Ecommerce fraud protection provider Signifyd has announced it will be DNA Payments’ exclusive integrated fraud protection technology

Signifyd, a provider of complete security trading platforms, has announced that it is an integrated security technology integrated into the DNA Payments exhibition.

Signifyd’s fraud prevention technology is based on machine learning (ML) and a wealth of marketing data to understand the identity and purpose of each order. The answer depends on Signifyd’s Commerce Network’s marketing strategy, which consists of thousands of merchants and gateways around the world.

“Signifyd’s choice of DNA payments as a fraudulent solution for customers demonstrates the market’s confidence in Signifyd’s business security technology,” said Raj Ramanand, CEO, and co-founder of Signifyd. “This partnership means thousands of other merchants will be able to release the money left behind by fraudulent answers.”

Joining forces on transaction intelligence 

Founded by Arif Babayev and Nurlan Zagiparov, DNA Payments Limited is one of the largest independent fully integrated Omnichan payment companies in the UK and EU.

It is also one of the largest providers of PaaS and SaaS for the multidisciplinary acquisition of banks. DNA Payments currently earns more than £ 900 million a month and has more than 100,000 service stations and over 65,000 customers in the UK and EU.

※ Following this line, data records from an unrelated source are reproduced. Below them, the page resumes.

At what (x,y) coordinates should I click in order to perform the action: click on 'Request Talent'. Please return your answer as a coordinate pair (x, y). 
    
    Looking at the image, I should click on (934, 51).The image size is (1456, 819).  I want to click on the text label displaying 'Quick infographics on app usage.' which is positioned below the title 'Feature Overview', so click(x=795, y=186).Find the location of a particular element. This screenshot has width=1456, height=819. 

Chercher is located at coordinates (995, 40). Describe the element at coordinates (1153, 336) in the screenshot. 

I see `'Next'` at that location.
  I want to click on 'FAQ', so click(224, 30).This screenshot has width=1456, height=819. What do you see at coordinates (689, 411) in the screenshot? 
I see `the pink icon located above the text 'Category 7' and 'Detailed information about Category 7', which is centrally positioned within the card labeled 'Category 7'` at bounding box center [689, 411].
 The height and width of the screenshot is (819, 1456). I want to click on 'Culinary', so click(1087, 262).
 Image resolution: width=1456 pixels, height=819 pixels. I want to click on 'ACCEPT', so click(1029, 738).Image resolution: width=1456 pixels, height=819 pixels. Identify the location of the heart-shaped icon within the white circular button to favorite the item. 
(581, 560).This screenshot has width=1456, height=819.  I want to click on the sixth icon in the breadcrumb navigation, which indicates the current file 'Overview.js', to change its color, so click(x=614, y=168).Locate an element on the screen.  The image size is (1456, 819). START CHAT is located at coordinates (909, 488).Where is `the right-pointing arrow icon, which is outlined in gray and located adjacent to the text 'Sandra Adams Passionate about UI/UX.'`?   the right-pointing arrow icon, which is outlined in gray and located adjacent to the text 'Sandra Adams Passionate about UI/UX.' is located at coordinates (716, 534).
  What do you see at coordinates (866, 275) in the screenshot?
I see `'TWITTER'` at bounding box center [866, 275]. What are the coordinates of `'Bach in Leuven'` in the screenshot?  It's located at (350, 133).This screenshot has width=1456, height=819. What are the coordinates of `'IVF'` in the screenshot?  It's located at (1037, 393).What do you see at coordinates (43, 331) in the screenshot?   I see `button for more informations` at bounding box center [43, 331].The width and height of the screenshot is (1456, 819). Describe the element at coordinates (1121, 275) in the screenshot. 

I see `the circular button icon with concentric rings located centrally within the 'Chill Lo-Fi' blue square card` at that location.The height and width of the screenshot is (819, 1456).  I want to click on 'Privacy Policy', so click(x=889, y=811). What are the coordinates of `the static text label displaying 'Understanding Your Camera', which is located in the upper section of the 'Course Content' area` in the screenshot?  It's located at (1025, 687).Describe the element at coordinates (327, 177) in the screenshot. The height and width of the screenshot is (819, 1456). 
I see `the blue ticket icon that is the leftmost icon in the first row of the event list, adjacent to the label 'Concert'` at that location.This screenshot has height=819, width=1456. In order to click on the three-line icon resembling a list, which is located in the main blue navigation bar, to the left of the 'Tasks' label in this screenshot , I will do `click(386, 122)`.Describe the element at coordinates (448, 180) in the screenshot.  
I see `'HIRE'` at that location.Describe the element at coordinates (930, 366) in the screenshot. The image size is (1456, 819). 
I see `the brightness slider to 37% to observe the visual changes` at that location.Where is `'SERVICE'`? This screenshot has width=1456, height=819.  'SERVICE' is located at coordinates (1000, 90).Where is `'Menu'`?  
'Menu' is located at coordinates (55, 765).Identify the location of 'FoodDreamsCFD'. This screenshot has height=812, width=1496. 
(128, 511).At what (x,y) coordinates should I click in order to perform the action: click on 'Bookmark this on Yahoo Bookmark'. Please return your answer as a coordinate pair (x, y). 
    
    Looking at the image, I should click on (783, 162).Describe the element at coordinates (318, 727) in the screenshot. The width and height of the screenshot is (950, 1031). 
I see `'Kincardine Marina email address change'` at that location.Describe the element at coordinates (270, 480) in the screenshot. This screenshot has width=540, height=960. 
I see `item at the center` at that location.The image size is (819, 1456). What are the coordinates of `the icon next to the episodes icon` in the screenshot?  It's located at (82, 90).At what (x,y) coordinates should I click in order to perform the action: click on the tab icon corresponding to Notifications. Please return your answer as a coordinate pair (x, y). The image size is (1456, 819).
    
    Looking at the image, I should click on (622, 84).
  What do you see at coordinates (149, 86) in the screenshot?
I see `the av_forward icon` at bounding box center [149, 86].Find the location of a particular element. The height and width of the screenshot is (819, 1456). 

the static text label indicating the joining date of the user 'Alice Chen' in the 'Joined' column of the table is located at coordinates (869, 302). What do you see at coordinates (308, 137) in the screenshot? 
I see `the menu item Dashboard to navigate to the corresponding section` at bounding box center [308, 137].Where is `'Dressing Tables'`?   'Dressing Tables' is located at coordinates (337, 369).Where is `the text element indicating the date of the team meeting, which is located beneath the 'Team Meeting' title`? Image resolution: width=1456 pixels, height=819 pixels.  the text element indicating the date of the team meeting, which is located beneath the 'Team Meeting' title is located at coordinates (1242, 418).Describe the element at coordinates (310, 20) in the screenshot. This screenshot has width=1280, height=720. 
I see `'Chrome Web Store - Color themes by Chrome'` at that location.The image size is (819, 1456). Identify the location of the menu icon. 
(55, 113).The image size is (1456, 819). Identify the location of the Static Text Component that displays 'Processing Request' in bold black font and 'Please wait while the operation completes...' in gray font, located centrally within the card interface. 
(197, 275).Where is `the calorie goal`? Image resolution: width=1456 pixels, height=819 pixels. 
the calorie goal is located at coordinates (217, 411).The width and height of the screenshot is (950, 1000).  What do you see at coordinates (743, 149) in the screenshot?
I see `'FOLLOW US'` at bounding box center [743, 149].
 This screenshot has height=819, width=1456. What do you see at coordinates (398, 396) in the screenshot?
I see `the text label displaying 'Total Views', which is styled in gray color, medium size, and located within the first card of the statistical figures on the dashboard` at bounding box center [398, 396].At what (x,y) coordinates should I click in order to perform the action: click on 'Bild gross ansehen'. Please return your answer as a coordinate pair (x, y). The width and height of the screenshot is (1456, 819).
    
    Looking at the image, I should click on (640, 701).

“The strong partnership brings together one of the world’s fastest-paying companies and a leader in e-commerce fraud prevention. It combines two powerful markets: a fixed data stream of £ 900 million a month and thousands of Signifyd networks. Together, intelligence is unmatched,” said Mark. Whybrow, Head of Email Marketing for DNA Payments.

Reducing false declines 

Significant fraud prevention technology has helped thousands of retailers avoid congestion, drastically reducing false positives and eliminating fraudulent transactions, while showing the potential to increase the number of confirmed orders from 5% to 9% on average.

While fraud accounted for 2% of online transactions in 2021, an analysis of Sigifid data shows that retailers regularly reject 14% of orders, many of which, according to 451 Research, try to prevent fraud. Fear of fraud causes a decline. CMSPI, a global payment consultant, estimates that a 20% drop in Europe is a false positive, meaning a loss of sales and possibly a loss of consumers.